Injectable agent spawner SpawnAgent = Callable[[CrewMember], Agent]. The default builds a real create_agent; tests inject a fake whose submit returns a canned snapshot, so a whole round runs with no model or network.
Typed faults over kind Every failure is a SwarmFault carrying one of six kinds (lock_timeout, validation, not_found, conflict, isolation, spawn). Callers branch on SwarmFault.is_(err, "conflict") instead of matching message text; the trigger is preserved on .cause.

Relationship to neighbors

Swarm is a self-contained subsystem with only two upward dependencies, both in the coordinator: it imports the Runtime (Agent, AgentConfig, RunSnapshot, create_agent) to spawn teammate agents, and the Capabilities layer (ToolCollection, tool_box) to bind each member's tool surface. The coordinator only touches an Agent's submit/snapshot surface, so a fake satisfies it. The domain services and kernel have no upward dependencies (pure pydantic + stdlib + the ulid package), making the kernel and each service independently testable. Internally everything funnels through swarm/kernel. The root indusagi package re-exports the subpackage as swarm.
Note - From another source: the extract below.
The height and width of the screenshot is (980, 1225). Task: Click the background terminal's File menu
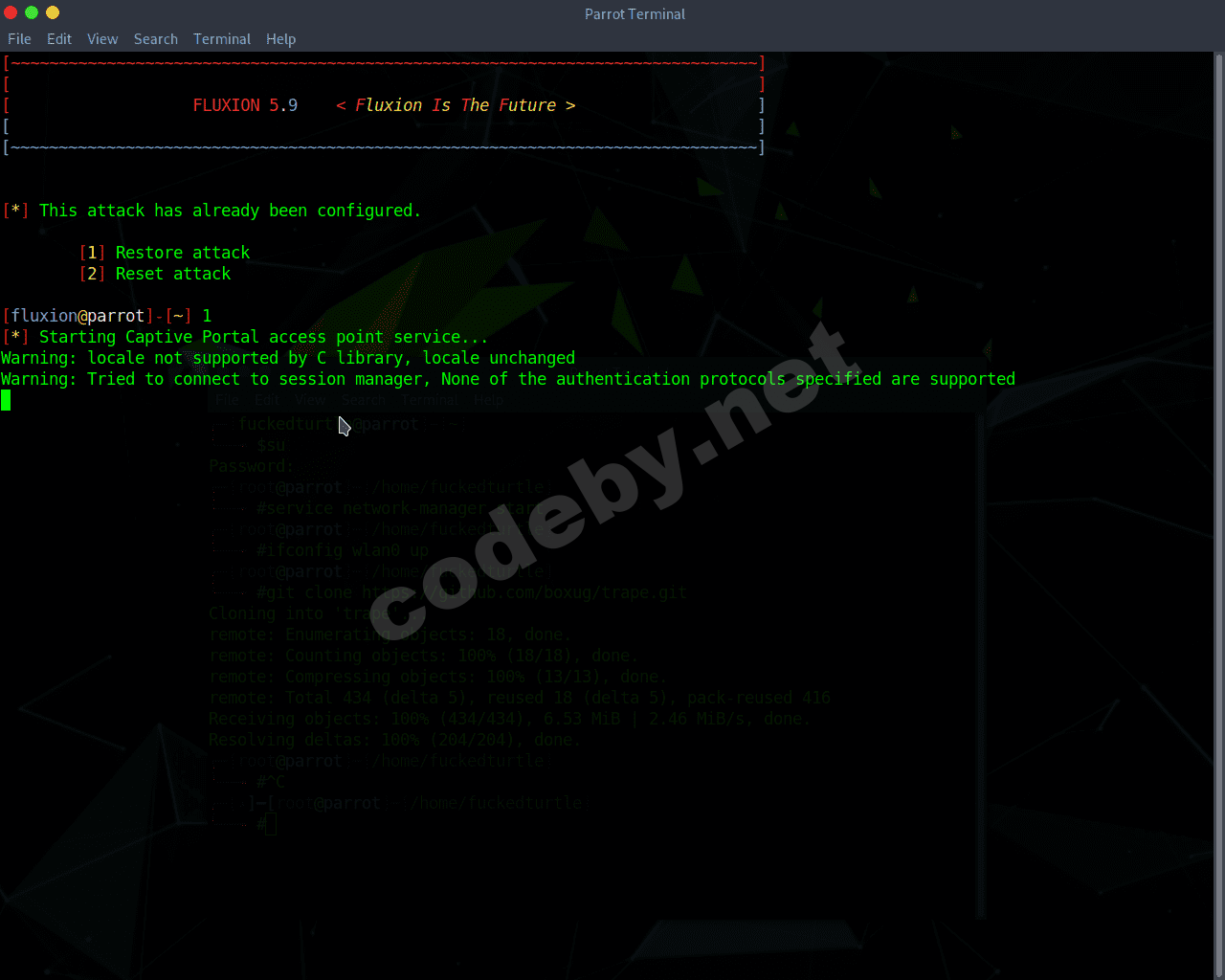pos(227,400)
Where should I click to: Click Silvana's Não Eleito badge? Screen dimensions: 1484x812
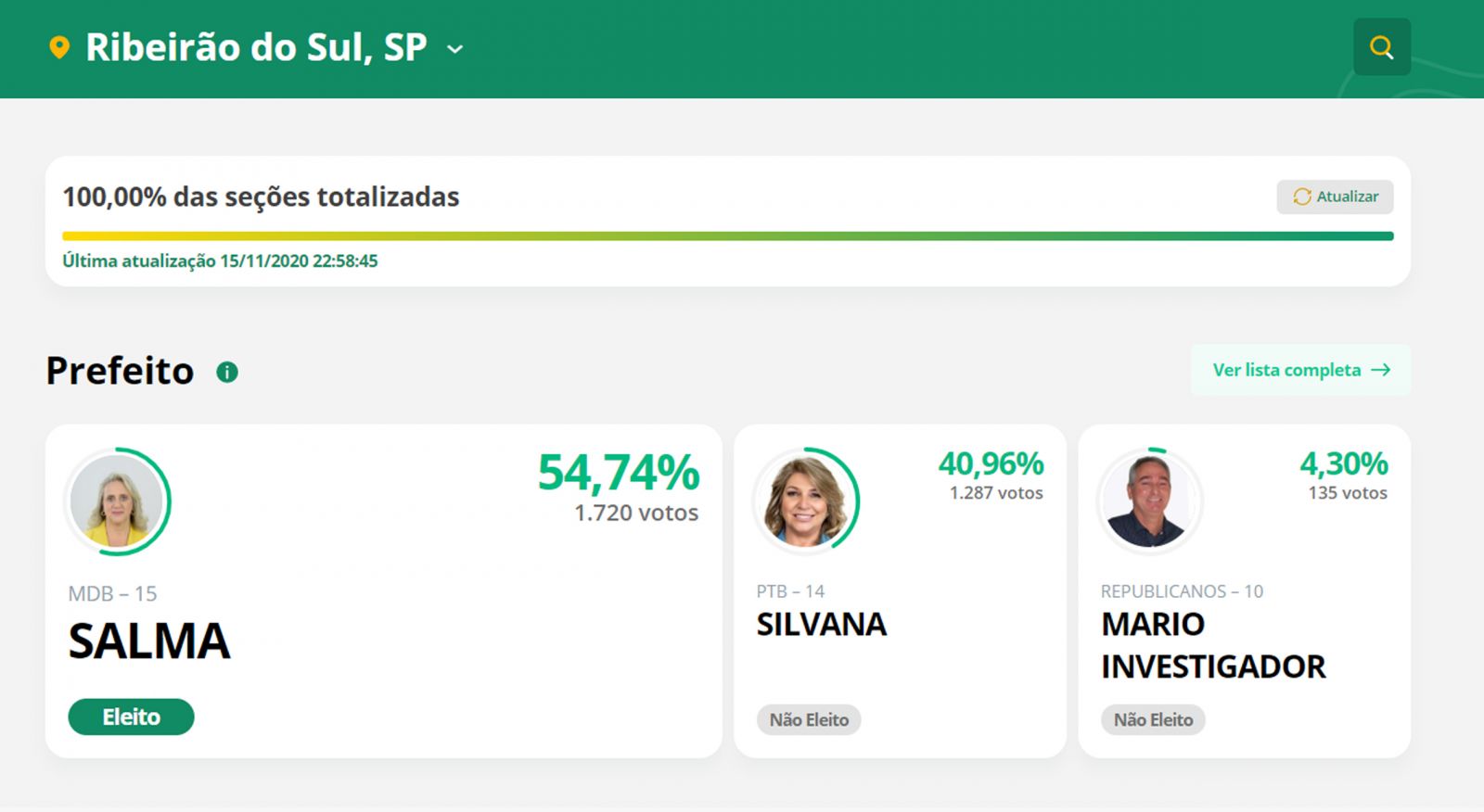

See the Architecture overview for where the layer sits.

Parity notes

This package is an explicit Python port; a handful of choices are load-bearing and worth knowing about:

  • os.replace, not os.rename for atomic publish — os.rename fails over an existing file on Windows.
  • mkdir-lockdir, not O_EXCL, with stale reclamation after stale_ms (default 30s) — a crashed holder is forcibly reclaimed, so a wedged process won't deadlock the crew forever.
  • DepGraph uses dict[str, None] as an insertion-ordered set because Python's set iteration order is non-deterministic, keeping first_cycle() and neighbour ordering stable.
  • Persisted models use strict=True (no string→number coercion), strip extra keys, and drop None-valued fields on serialize, so optional keys are simply absent on disk. Wire names stay camelCase via aliases (crewId, createdAt, ticketId, memberId, envelopeId, envelopeType, and from aliased to from_).
  • Codec exhaustiveness is proven at import time by _assert_codec_table_exhaustive() — importing codecs.py raises if a branch, the table, and ENVELOPE_TYPES drift apart.
  • CrewRecord.crew_id is deliberately not min-length-1: the empty string is the unborn sentinel; born-vs-unborn is enforced by create(), not the schema.
  • run_round only folds Exception into a failed ticketasyncio.CancelledError is a BaseException and propagates, so cancellation is never silently swallowed.

For a full account of intentional divergences across the framework, see the Parity reference. No part of the swarm package is a stub — all modules are fully implemented and exercised by tests; see the Testing guide.